WHISTLEBLOWING E ACCESSO DIFENSIVO ALL'ESPOSTO: OSTENSIBILITÀ DEL CONTENUTO E TUTELA DELL'ANONIMATO
L'Amministrazione ha l'obbligo di consentire l'accesso parziale ai documenti che hanno dato origine a un'attività ispettiva, mediante l'oscuramento dei dati identificativi del segnalante, qualora l'interesse conoscitivo della parte possa essere soddisfatto dalla mera conoscenza del nucleo fattuale dell'esposto. L'identità del segnalante è invece ostensibile solo qualora costituisca una componente necessaria e non surrogabile per la tutela giurisdizionale del segnalato, come nei casi di provata falsità o abuso dello strumento segnalatorio.
"Giova innanzi tutto rammentare che la disciplina dell’accesso documentale, di cui agli articoli 22 e seguenti della legge n. 241 del 1990, non è strutturata sull’alternativa rigida tra ostensione integrale e segreto assoluto.
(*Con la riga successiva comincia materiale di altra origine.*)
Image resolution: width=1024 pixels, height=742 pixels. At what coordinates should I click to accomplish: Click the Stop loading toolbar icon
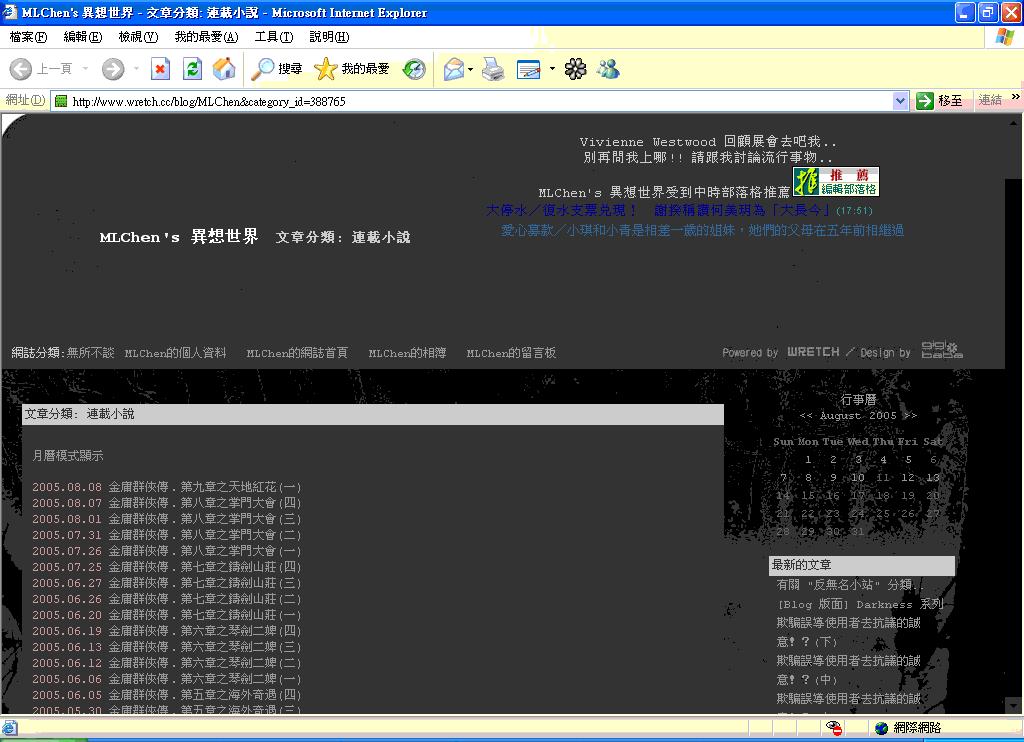point(160,69)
Qualora la ragione ostativa riguardi dati personali, elementi identificativi o parti separabili del documento, l’Amministrazione è tenuta a verificare se l’interesse conoscitivo possa essere soddisfatto mediante l’ostensione parziale, con oscuramento selettivo dei soli dati non ostensibili. Siffatta tecnica non costituisce un rimedio eccezionale, ma lo strumento ordinario di composizione dei contrapposti interessi - istanza di conoscenza e protezione della riservatezza - specie quando l’accesso sia funzionale all’esercizio del diritto di difesa e la protezione dei dati di terzi possa essere assicurata senza pregiudicare l’interesse dell’istante (Cons. di Stato, sez. VI, ord. 23 dicembre 2025, n. 10236; T.A.R. Piemonte, sez. II, 4 aprile 2025, n. 592)."